Khloé admitted that she hasn't seen the entire series, saying,
I’ve seen bits and pieces of the miniseries, I know it’s a phenomenal miniseries. I really appreciate the way they portray my father. I haven’t watched it fully. Kimberly has, and she raves about it and loves it. But not all the facts are accurate.
For example, a scene in the first episode where Simpson contemplates suicide in Kim Kardashian's room apparently actually happened in Khloé's room, according to Khloé.
She added that another scene of the Kardashian children chanting "Kardashian!" while watching their father on TV never actually happened. "I even called Kim, because I was 10, so I said 'Did that happen? I don't remember any of this happening?' And she was like, 'Absolutely not did that happen.'"
Khloé also mused that the show is "sensationalizing the Kardashian name" to "bring a younger audience in."

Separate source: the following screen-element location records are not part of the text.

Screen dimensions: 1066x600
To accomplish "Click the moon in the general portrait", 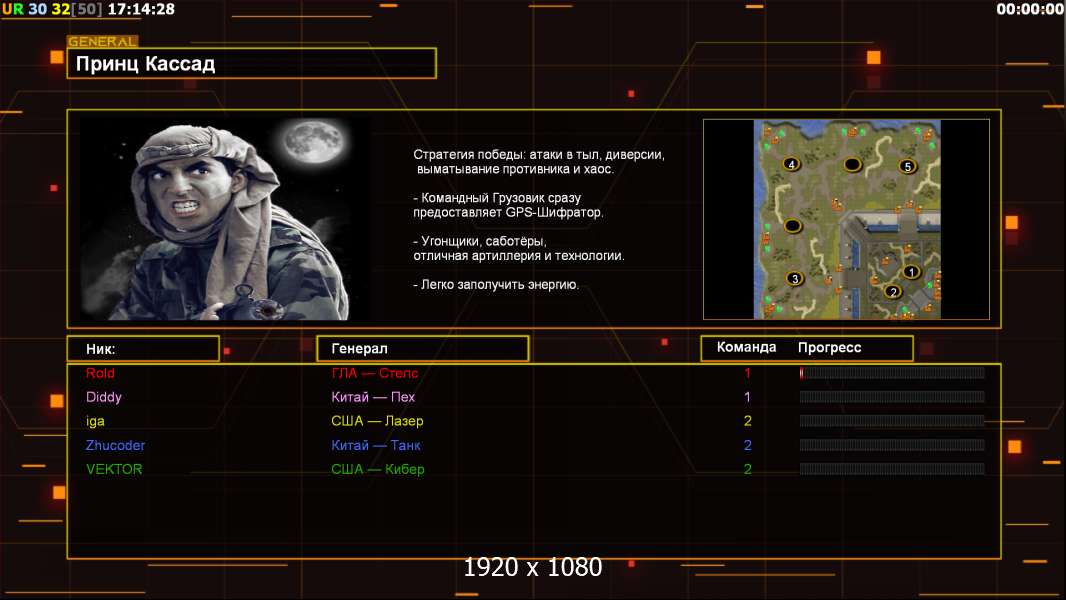I will pyautogui.click(x=308, y=144).
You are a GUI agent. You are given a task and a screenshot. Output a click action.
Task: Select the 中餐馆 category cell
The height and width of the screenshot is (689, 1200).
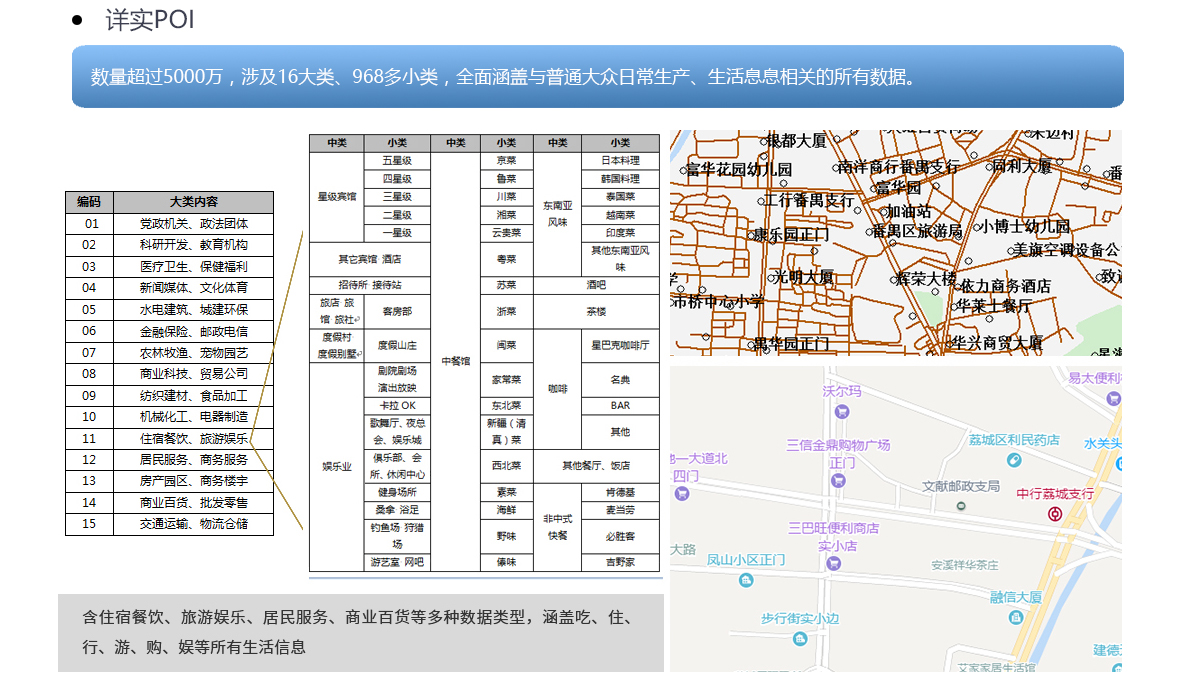[455, 361]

In reflecting on the aftermath of the trial, she remembers watching it live on TV in school, and explained to Corden,
People were really cruel during that time. They used to key "guilty" on my dad's car when we were at church out of church. It was horrible. They were incredibly mean and cruel. So watching the miniseries, I lived one version of it. I more feel bad for the children ... because they’re finally probably getting a little normalcy in their life.
Though much time has passed (and certainly the Kardashians have amassed much more fame since those days) it seems as if the show certainly is trying to create a cultural connection between the Kardashian patriarch and his role in the trial and the family we know today. Of course, it would be remiss to deny a link between the two, and it's important to keep in mind that the show is taking creative license to certain "real" events.